With that in mind, ARCADE is terrible. Kids don't know anything!
The film follows a group of teens that include Full Moon mainstay Megan Ward, a Pre-BUFFY Seth Green and a post-A CHRISTMAS STORY Peter Billingsley as they stumble onto a new VR game called ARCADE. Every kid gets sucked into the virtual world, and it's up to Ward and Billingsley to "Kiss reality goodbye!" and save the day. Can two clueless and annoying teens defeat all the shitty CGI effects $750,000 can buy?
Made back to back with DOLLMAN, Full Moon's original pitch was about a bunch of teens being knocked off one by one in a haunted arcade, but things changed drastically when Pyun and screenwriter David Goyer came in with VR on the brain. The shooting draft of their script was supposedly insanely ambitious, and Pyun admits in the book IT CAME FROM THE VIDEO AISLE that he just wasn't ready for the project's scope. He bailed before it was finished which forced the producers and Peter Billingsley to step in, re-write most of the dialogue, and whip it into a releasable state. It didn't help that they had to re-do all the special effects after Disney slapped them with a lawsuit when they noticed the cars looked way too similar to the light-cycles from TRON.
It's easy to poke fun at the genuinely awful effects that make up the back-half of ARCADE. They're bad, there's no doubt about that, but the real sin is that they're dull. Each level features zero character interaction or decision making. Instead, the time in the game is mostly spent watching the first-person view of someone skateboarding down a castle hallway. That's it! It doesn't help that Pyun is way out of his depth and doesn't have a clue how to deliver horror movie thrills. There aren't any suspense sequences, gore gags or weirdness anywhere in sight.
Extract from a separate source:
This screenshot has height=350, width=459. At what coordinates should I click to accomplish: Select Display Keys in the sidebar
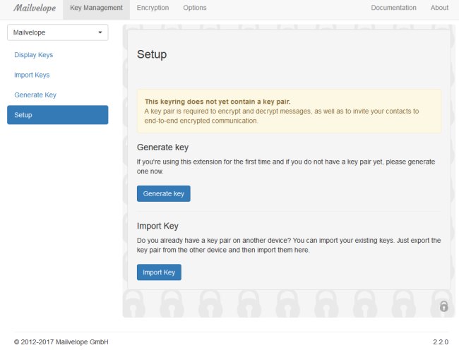34,55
There's probably a version of this story that plays like a slasher film, but this isn't it. There isn't even any nineties retro charm to be found. Megan Ward wanders around aimlessly in the real world until the plot forces her to face off against the arcade. Once she enters the game, it's like an episode of like Secrets of the Cryptkeeper's Haunted House (Yes, that existed) Its a middling 21-minute episode of ARE YOU AFRAID OF THE DARK stretched out to 80 agonizing minutes. Its only merit is that it scared a young Justin Decloux who should have known better.
FUN FACT: No fun facts. This movie is awful. Please don't watch it.